Exercise prompt → Please copy each line of the records below that holds the word "size".

Provided records →
--------------------------------

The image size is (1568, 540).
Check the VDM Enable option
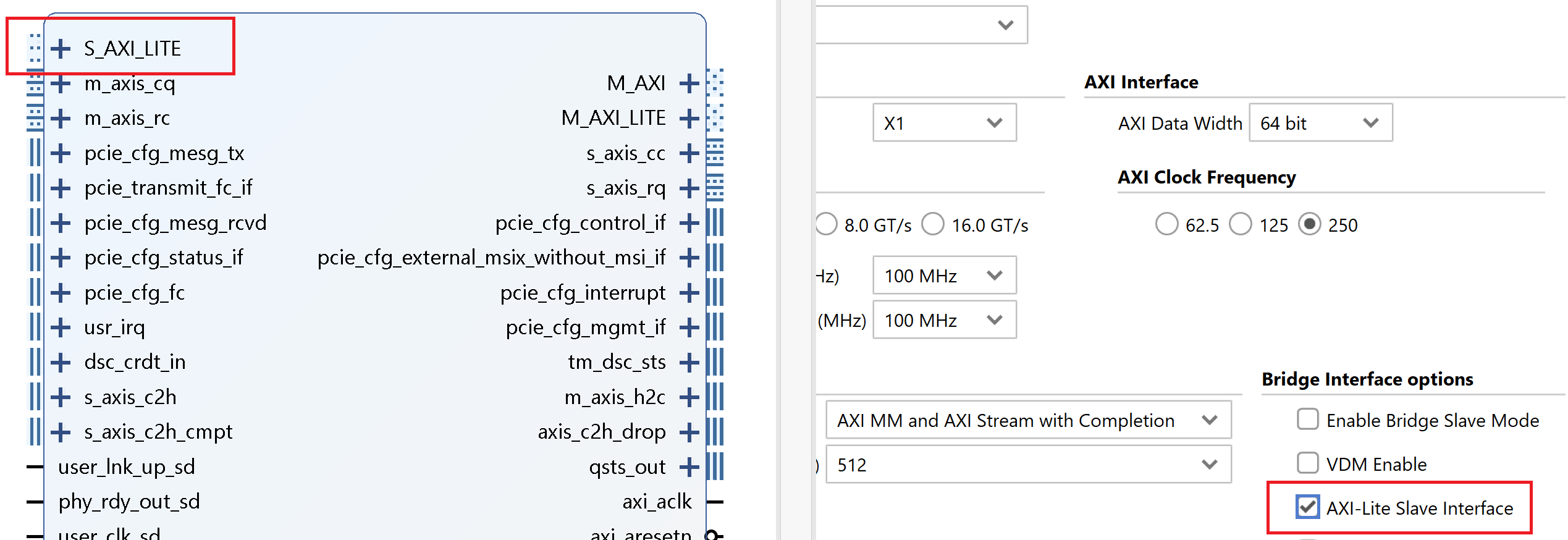pos(1307,463)
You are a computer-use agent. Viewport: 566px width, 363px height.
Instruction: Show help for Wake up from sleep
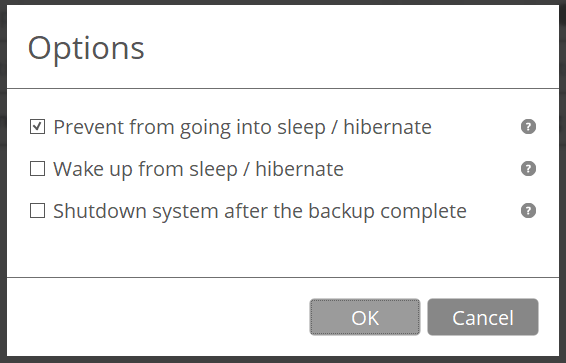point(528,169)
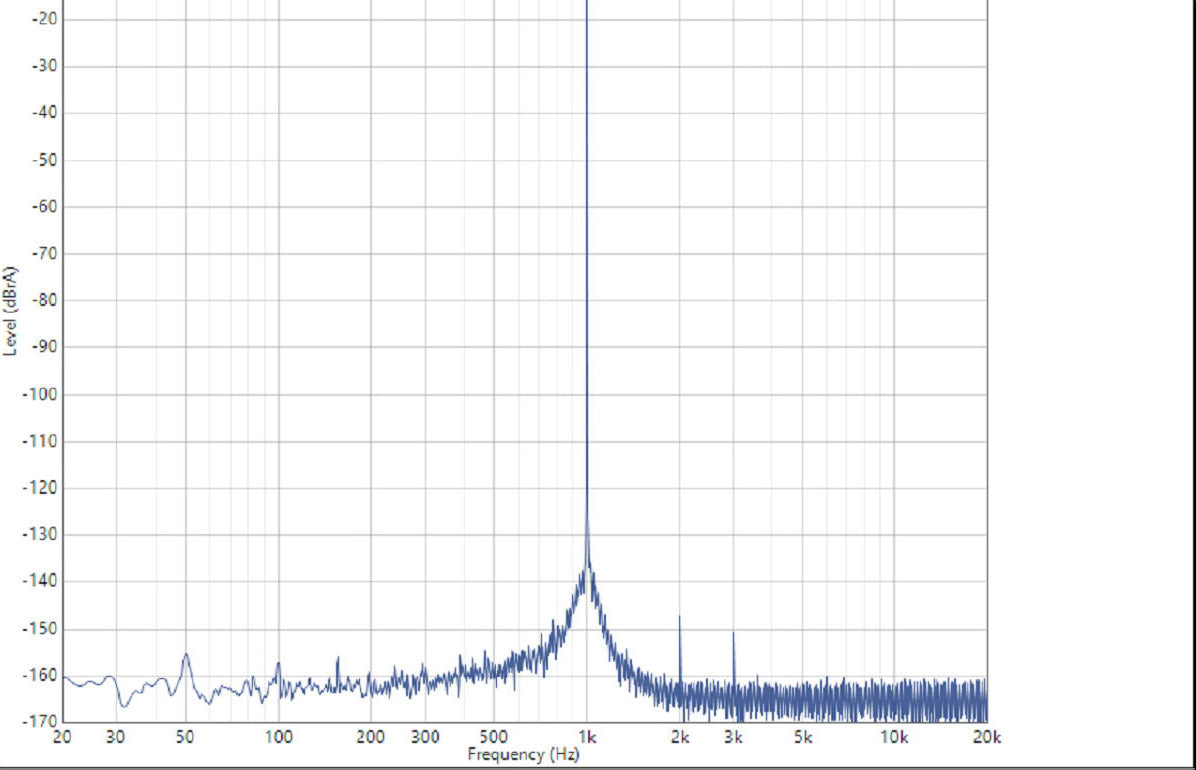Click the '20k' x-axis tick label

tap(986, 738)
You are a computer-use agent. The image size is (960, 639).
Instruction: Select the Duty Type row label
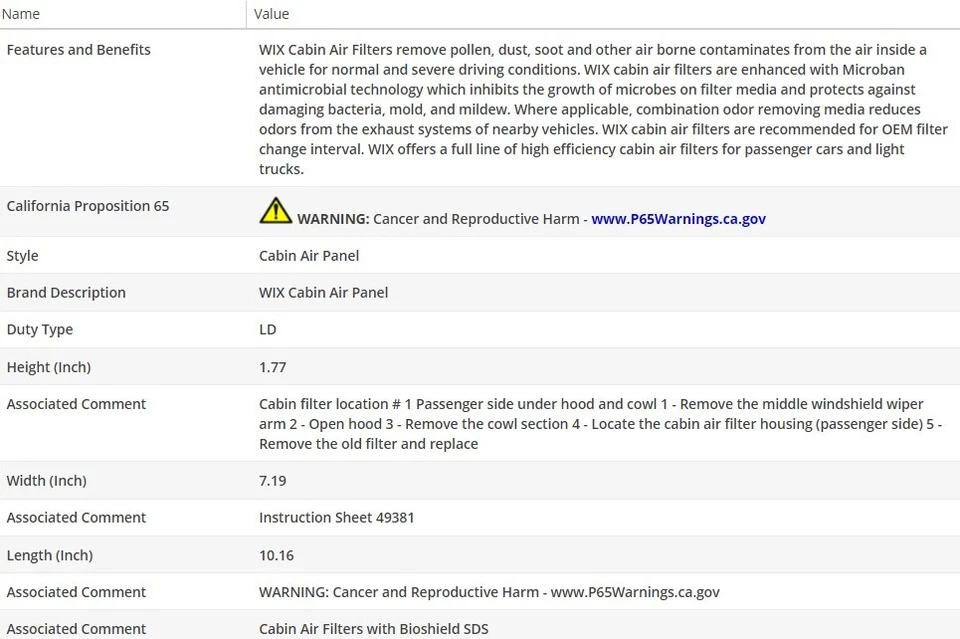[40, 330]
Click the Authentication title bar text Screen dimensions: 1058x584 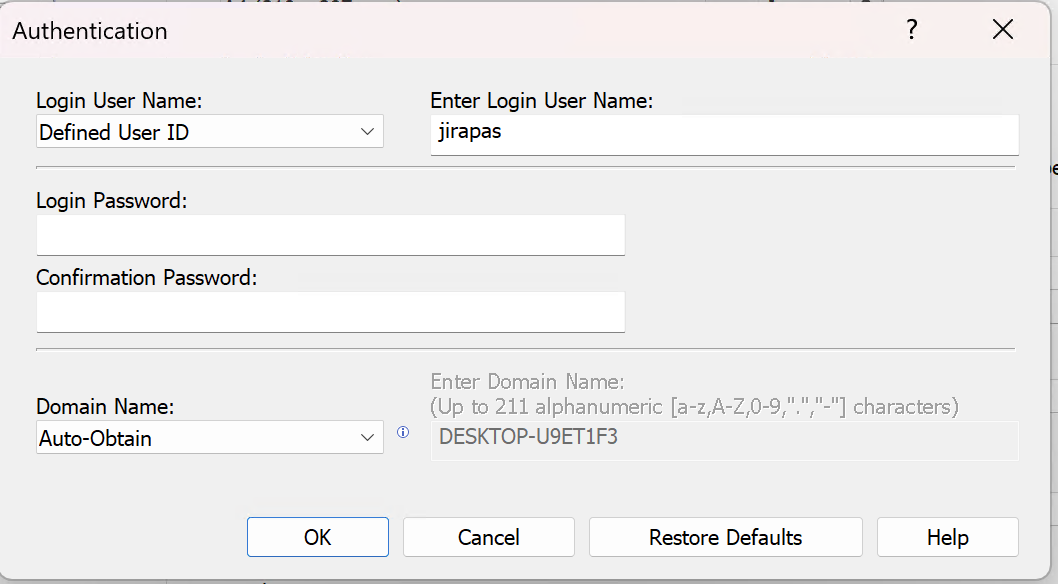pyautogui.click(x=89, y=31)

--------------------------------

Task result →
The image size is (1568, 540).
You are a computer-use agent. The image size is (960, 639).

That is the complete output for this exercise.